* [Document segment]

__________________________________________________

= Sir Richard Levinge, 7th Baronet =

Irish landowner and politician

Sir Richard George Augustus Levinge, 7th Baronet (1 November 1811 – 28 September 1884) was an Irish landowner and politician from Knockdrin Castle, County Westmeath. He sat in the House of Commons of the United Kingdom from 1857 to 1865.

==Life==

His mother was a sister of the 2nd Baron Rancliffe, who died without issue in November 1850. Sir Richard inherited his uncle's entailed property, valued at between £1,000 and £2,000 per annum.
In 1846 he was commissioned as Lieutenant Colonel of the Westmeath Militia.
He was Sheriff of Westmeath in 1851–2,
and in 1853 was appointed as a Deputy Lieutenant of the county.

At the 1852 general election, he contested the Westmeath constituency as a Conservative, without success.

Five years later, at the 1857 election,
he was returned unopposed for Westmeath as an Independent Opposition candidate.
That party collapsed in 1859, he was re-elected at the 1859 general election,

as a Liberal.

He did not contest the 1865 election.
He was asked to stand again at the 1868 general election, but refused. He said that although he was a Liberal on all other points, he was a staunch Protestant, and opposed the Liberal policy of disestablishing the Church of Ireland.

He died in Brussels on Sunday 28 September 1884, aged 73. He was succeeded in the baronetcy by his brother Vere Henry Levinge, an officer in the Madras Civil Service.

==Family==

Richard was brother to Commodore Reginald Thomas John Levinge of the Royal Navy.

__________________________________________________

* [Records shown]
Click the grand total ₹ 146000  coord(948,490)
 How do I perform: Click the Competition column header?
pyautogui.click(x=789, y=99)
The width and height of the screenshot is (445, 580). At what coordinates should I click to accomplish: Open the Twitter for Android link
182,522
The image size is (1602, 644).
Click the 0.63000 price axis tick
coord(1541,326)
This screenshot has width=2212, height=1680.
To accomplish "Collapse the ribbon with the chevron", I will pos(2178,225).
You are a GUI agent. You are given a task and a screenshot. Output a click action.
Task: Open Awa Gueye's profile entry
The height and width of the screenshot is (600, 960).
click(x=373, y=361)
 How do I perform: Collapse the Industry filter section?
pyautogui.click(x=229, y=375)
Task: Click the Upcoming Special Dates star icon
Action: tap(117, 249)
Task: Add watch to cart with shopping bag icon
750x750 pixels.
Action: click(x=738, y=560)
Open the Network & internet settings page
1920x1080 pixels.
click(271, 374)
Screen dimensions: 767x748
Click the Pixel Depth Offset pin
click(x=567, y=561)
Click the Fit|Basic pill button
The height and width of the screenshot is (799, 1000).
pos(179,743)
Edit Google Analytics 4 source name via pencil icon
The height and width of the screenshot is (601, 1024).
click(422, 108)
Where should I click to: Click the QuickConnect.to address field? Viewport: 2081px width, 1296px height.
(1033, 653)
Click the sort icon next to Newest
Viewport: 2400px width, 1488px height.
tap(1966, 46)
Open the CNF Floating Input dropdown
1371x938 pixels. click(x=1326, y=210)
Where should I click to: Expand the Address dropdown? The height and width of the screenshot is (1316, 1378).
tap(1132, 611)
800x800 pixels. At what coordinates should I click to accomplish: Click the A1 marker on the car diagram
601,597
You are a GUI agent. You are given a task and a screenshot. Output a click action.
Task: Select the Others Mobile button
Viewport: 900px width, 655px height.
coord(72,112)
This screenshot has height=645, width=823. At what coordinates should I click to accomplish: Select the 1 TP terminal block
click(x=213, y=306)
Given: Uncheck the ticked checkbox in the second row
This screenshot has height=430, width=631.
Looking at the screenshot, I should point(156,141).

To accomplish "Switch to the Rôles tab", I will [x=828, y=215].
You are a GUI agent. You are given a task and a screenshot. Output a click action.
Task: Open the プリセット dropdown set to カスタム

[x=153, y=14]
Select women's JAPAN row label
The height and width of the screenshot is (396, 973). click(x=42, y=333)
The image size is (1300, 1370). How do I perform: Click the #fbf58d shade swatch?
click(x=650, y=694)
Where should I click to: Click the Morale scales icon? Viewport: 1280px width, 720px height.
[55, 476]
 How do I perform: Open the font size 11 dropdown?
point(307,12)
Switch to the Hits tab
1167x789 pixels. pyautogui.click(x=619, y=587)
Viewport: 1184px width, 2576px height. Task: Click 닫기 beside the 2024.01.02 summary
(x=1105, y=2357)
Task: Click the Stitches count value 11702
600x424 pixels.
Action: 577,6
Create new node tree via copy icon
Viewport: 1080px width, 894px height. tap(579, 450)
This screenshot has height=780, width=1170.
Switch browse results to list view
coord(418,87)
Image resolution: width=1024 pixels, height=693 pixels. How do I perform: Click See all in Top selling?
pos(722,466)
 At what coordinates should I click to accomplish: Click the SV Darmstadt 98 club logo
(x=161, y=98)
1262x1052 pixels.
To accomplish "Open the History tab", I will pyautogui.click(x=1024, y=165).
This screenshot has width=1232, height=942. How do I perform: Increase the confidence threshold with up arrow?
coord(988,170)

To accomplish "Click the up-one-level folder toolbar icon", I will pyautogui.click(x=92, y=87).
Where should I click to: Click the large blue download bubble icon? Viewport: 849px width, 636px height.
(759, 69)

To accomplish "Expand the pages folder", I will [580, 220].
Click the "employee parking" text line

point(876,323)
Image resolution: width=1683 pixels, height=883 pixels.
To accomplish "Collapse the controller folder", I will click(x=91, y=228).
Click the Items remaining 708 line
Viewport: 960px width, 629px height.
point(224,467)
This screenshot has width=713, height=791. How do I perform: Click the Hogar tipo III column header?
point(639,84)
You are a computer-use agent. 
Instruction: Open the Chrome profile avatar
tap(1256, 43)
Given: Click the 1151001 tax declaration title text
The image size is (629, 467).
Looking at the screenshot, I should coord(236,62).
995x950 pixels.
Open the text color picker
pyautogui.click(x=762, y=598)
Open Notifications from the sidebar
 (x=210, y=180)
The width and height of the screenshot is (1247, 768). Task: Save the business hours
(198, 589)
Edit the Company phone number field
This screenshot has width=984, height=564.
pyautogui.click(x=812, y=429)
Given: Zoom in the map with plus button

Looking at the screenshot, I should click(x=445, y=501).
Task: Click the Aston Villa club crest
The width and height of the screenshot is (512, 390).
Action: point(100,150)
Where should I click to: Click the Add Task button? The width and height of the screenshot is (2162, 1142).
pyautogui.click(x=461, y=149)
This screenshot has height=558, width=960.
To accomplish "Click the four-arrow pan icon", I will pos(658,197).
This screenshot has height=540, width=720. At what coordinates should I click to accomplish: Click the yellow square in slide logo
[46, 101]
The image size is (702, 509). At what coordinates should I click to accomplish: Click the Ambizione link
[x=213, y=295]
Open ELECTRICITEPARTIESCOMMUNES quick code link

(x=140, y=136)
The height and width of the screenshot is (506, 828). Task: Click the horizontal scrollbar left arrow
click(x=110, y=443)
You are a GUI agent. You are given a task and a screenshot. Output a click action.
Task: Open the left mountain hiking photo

__________________________________________________

* [Aim of the task] Please quote the passage from the article on Sir Richard Levinge word for word, starting at "Five years later, at" and ending at "the 1865 election.".

* [Response to the exercise]
Five years later, at the 1857 election,
he was returned unopposed for Westmeath as an Independent Opposition candidate.
That party collapsed in 1859, he was re-elected at the 1859 general election,

as a Liberal.

He did not contest the 1865 election.